Summary: A sermon on dealing with conflict
Peace for the New Year Colossians 3:15
The motto of the Apollo 11 flight was "We come in peace for all mankind."
This motto was on the plaque which was deposited on the face of the moon.
The landing was on the Sea of Tranquility. Neil Armstrong and Buzz Aldrin found a tranquil and peaceful scene on the moon.
There had never been any human beings there to disturb the peace!
We live in a world of unrest, a world of war and conflict where there is no peace, anywhere.
• Professor Quincy Wright, in his book, "A Study of War", shows that in the 461 years from 1480 to 1941 the various nations experienced wars as follows: Great Britain 78 wars, France 71, Spain 64, Russia 61, Austria 52, Germany 23, China 11, Japan 9, the United States 13. And in addition, 110 wars were fought, often ruthlessly, against the Indians within the United States.
Conflict is not good for us. Conflict in any form is unfriendly to spiritual growth.
Our entire being is dislocated and thrown off balance when there is conflict.
Conflict causes rumblings and disharmony down to the very core of our being.
Have you ever noticed how grumpy we get we are in conflict with someone?
We become fixed on the conflict and life becomes filled with turmoil and discontent.
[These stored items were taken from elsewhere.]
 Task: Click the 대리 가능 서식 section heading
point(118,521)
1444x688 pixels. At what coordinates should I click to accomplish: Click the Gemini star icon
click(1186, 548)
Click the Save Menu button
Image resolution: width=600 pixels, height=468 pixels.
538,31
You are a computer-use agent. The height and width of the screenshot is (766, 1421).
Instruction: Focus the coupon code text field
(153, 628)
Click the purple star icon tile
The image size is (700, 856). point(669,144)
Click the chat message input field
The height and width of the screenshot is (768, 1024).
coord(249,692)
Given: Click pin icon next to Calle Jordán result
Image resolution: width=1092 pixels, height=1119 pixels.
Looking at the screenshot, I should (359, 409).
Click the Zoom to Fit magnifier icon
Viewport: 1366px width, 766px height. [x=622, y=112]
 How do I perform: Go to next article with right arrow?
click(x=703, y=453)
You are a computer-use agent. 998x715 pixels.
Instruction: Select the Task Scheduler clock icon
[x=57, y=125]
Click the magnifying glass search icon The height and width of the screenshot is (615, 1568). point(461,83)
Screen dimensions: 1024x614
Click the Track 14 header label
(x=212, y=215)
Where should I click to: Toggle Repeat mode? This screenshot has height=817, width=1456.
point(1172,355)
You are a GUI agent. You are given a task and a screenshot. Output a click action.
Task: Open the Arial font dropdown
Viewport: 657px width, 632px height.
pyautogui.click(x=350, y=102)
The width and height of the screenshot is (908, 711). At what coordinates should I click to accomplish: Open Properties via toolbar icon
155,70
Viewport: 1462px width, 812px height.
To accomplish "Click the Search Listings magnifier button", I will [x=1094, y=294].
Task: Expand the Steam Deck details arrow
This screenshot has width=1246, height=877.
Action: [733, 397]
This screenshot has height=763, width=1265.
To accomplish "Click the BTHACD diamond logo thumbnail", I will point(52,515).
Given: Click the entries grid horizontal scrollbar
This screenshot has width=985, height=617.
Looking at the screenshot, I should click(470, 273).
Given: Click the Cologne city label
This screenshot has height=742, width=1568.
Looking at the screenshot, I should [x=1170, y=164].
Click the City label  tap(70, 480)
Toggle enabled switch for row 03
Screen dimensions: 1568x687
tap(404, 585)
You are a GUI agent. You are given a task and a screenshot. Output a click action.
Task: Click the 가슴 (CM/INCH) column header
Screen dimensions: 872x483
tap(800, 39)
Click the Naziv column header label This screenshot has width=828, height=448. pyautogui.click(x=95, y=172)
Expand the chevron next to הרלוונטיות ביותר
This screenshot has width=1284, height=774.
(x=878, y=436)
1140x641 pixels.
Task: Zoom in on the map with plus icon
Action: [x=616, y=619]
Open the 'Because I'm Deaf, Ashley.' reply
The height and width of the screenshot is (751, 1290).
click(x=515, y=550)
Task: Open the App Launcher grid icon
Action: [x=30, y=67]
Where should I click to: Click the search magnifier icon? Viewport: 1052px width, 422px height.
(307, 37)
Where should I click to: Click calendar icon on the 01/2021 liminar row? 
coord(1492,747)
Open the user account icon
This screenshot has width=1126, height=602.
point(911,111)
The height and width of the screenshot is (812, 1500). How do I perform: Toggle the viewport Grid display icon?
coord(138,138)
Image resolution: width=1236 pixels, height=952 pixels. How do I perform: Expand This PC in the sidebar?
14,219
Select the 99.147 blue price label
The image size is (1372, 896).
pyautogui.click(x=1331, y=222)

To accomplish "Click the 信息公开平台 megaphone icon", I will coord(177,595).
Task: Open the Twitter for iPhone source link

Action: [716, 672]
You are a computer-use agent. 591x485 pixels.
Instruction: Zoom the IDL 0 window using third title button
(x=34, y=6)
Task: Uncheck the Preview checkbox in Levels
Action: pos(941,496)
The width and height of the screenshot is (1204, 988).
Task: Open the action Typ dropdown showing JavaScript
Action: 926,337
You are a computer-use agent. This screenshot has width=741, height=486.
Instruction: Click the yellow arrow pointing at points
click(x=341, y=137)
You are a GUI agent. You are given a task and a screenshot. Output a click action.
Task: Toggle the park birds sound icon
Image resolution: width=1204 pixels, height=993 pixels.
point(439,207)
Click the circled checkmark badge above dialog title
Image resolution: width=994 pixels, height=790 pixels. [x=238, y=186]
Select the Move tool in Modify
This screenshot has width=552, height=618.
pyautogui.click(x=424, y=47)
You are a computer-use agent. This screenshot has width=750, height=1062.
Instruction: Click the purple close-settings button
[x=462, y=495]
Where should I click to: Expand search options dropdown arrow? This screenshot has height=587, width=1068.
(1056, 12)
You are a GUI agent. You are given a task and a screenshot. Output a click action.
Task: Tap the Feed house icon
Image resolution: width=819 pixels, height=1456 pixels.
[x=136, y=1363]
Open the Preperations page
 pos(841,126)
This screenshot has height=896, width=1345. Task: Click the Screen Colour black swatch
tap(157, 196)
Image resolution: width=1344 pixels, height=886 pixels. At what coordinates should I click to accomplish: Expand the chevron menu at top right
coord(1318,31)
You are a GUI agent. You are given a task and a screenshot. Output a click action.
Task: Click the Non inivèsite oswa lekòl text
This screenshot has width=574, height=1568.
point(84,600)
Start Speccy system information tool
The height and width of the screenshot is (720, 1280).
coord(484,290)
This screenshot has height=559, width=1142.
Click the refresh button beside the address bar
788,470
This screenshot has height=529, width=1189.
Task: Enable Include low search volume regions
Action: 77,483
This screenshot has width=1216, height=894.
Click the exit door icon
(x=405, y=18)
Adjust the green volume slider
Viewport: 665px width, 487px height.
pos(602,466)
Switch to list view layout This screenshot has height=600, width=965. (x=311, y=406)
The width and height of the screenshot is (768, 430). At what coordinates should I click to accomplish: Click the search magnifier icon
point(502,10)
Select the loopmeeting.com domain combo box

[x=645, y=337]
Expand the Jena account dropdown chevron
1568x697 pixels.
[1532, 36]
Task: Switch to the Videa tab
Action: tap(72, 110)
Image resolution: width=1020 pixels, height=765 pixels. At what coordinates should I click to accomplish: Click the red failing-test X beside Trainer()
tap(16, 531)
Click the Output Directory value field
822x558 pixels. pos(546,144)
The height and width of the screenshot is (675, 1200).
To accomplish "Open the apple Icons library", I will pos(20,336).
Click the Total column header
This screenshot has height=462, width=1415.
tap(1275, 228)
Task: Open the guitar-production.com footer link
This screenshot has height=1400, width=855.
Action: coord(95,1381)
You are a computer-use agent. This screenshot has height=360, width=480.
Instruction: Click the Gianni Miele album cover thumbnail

We all know what causes conflict.
Conflict erupts when we don’t get our way.
If you want to do something your way, and I want to do it mine, and we can’t agree, we have a conflict.
We have conflict because we do not have inner peace.
We are not content with who we are, what we do, or what we have.
Peace is not the absence of war or conflict.
Peace is an inner attitude that has its roots in thanksgiving.
Galatians 5:22 lists it as a fruit of the spirit.
A Christian definition of peace would be "the tranquil state of a soul assured of its salvation through Christ, and so fearing nothing from God and content with its earthly lot, of whatsoever sort that is".
• The Academy-Award-winning movie, Patoon, was about the United States’ involvement in the Vietnam War. It depicted not only the cruel and inhumane way some of our soldiers treated the enemy, but also how brutally they treated one another. In the closing scene, one of the American soldiers who survived the war was reflecting on his experiences in Vietnam, and he said, "I think now, as I look back, we didn’t fight the enemy, we fought ourselves. The real enemy was within us."
Isn’t that how it most often is?
The greatest enemy we have is ourselves, and the biggest battles we fight are within.
We struggle with conflicts that rage within our own hearts.
We try to provide our own peace.
We weigh the pros and cons of any given situation, and seek within ourselves to provide a reasonable and logical solution to the conflict.
In this one verse of Scripture we are encouraged to "let the peace of Christ rule in our hearts".
Real and lasting peace can only come from Jesus Christ.
I. Peace is created by Christ
• In an article in the "Moscow Gazette", a reporter by the name of Gustave Valbert in his day could report that "From the year 1496 B. C. to A. D. 1861 in 3358 years there were 227 years of peace and 3,130 years of war, or 13 years of war to every year of peace. Within the last three centuries, there have been 286 wars in Europe alone. He added that from the year 1500 B. C. to A. D. 1860 more than 8000 treaties of peace, meant to remain in force forever, were concluded. The average time they remained in force was two years."
Who knows how many more years of war can be added in the 137 years from 1861 to 1998.
And we can only guess how many more treaties have been broken.
Mankind does not create peace.
We might attempt to stop war or conflict, but the results are always temporary.
It’s been said that peace is a period of cheating between two periods of fighting.
The only way to end war and conflict on a global level; on an national level; on a local level; or on a personal level is to let the creator of peace decide all matters of difference among us.
We need an umpire.
The word "rule" is actually a sports term borrowed from the Greeks.
It can be translated "umpire" and describes the duty of an arbiter who held the prize in his hand while the contest proceeded in the stadium.
It was this umpire who conferred the prize on the victor at the close of the games.